The first time I participated in a corporate service of lament was in Freetown, Sierra Leone, after a horrific rebel attack on the city during their civil war in 1999. Thousands had lost their lives.
I thought I was going to a memorial service—but not so. The pastor opened with a reading of Psalm 42. This is a classic psalm of lament, in which the psalmist names the troubles endured in exile as well as the sense of remoteness from God. As the pastor slowly read the psalm, members of the congregation responded with groans and spontaneous cries of “Lord, have mercy.” As the moans and groans were uttered, I thought of Paul’s words in Romans 8:26 and knew the Spirit was interceding: “The Spirit helps us in our weakness. We do not know what we ought to pray for, but the Spirit himself intercedes for us through wordless groans.”
Following the reading of the psalm, one of the pastors stood and began to slowly read the names of all the members who had lost their lives during the siege, along with their age and cause of death. I listened to names of people I knew whose lives had been cut short because of the violence. I listened to names of babies and adults who had starved to death. I, along with the congregation, responded with muffled weeping, groans, and words of prayer during the reading.

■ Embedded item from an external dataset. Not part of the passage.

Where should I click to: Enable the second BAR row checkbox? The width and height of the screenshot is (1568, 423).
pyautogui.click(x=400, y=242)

The pastor concluded by referring to the last verse of Psalm 42: “Put your hope in God, for I will yet praise him, my Savior and my God.”

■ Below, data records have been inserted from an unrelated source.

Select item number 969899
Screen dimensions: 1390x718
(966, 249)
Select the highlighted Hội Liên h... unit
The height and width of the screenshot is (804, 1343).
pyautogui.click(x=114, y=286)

The choir then followed singing a cappella, and in beautiful, hushed harmony, a song they had composed for this occasion, “We are on a journey . . . We will not give up hope.” They sang slowly. The words were carefully enunciated, and phrases were repeated for emphasis. The swaying of participants to the music expressed a hopeful visual. It felt like both a dirge and a hymn of hope.
I was then invited to follow with words of consolation representing global leaders. Frankly, I don’t think my words meant anything; the significant part was my presence. They were reminded that their greater church community had not forgotten them. They were not alone.

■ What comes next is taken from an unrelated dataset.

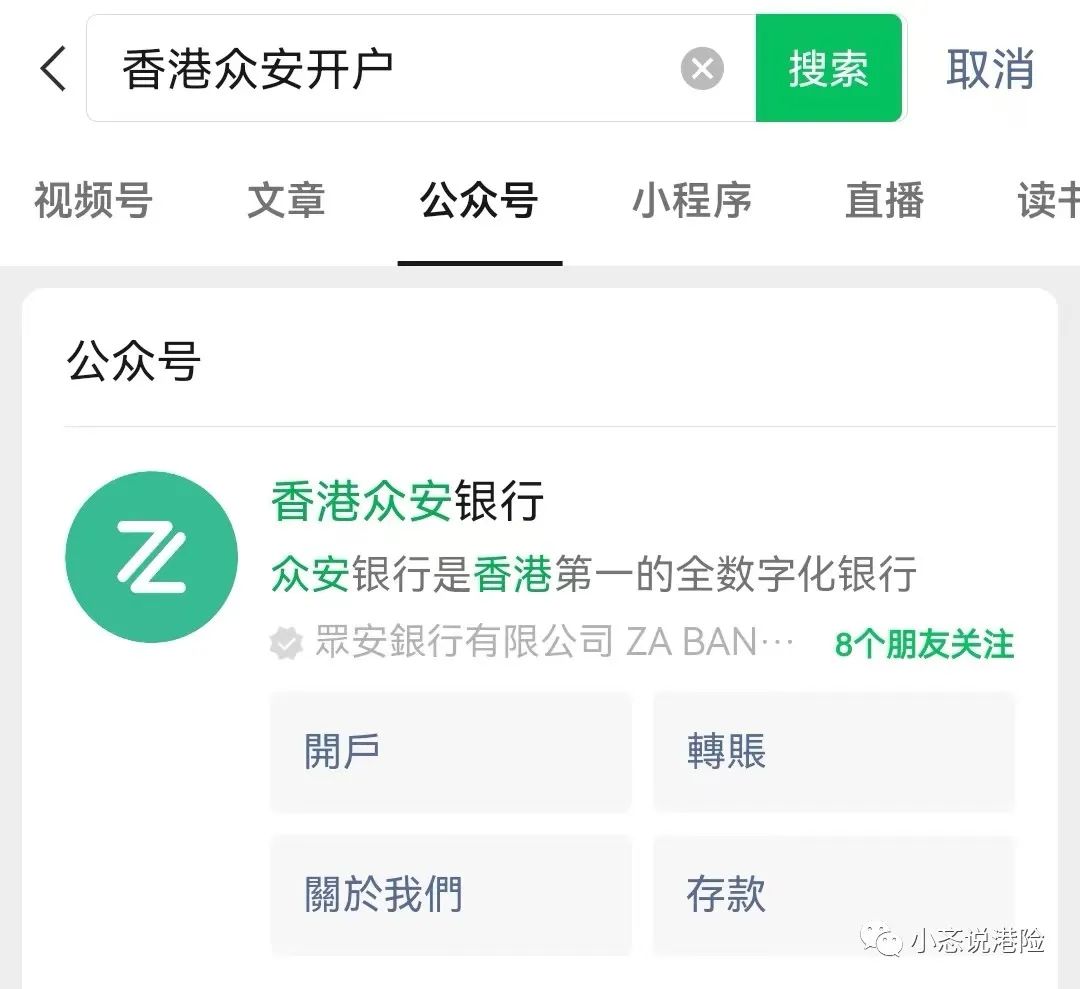Screen dimensions: 1080x989
Task: Switch to the 视频号 tab
Action: tap(93, 201)
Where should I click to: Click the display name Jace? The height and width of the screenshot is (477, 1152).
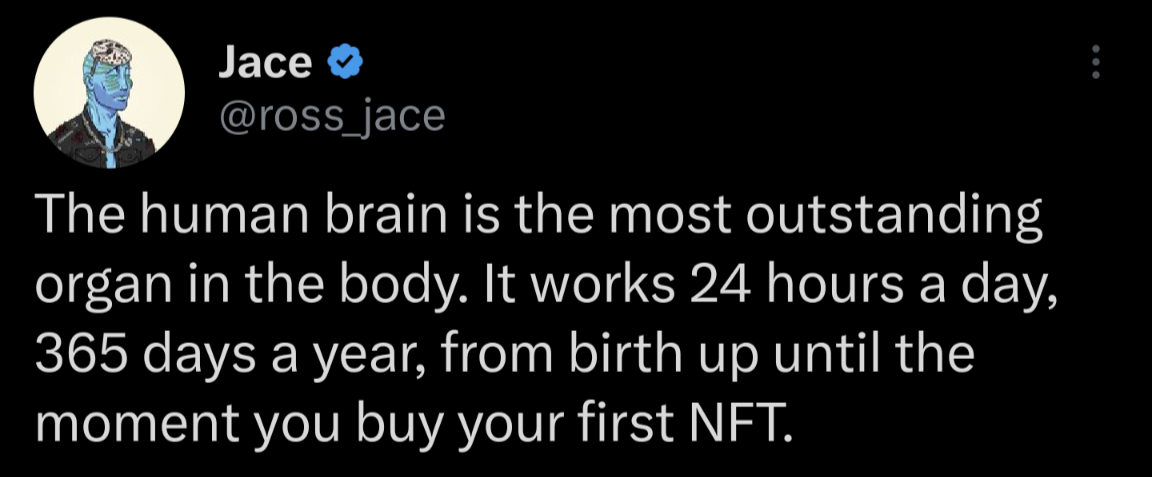coord(265,63)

There is a personal, mysterious connection I have had with the people of that service this many years since. From that service, I saw a freedom emerge with new courage to respond to the suffering in the city. Some leaders transformed their churches into hospitals for mothers and their babies who were nearly starving without enough breast milk. Others cared for unaccompanied children and started informal schools. One pastor told me, “I felt I didn’t have the energy to do this. But as I took care of others, I was taking care of myself.” Another leader said, “I had so much bitterness toward the rebels, but somehow in that service, I found forgiveness in my heart toward them. I have been released.”
The civil war there ended in 2002, a few years after that service. A Truth and Reconciliation Commission was established and much healing was experienced. The Global Peace Index in 2017 ranked Sierra Leone the most peaceful country in West Africa and in 2021 the 4th most peaceful country in the entire continent of Africa. And it was this service and the pastors of Sierra Leone who taught me that amid horrific grief, corporate lament brings unity and creative direction of the Holy Spirit.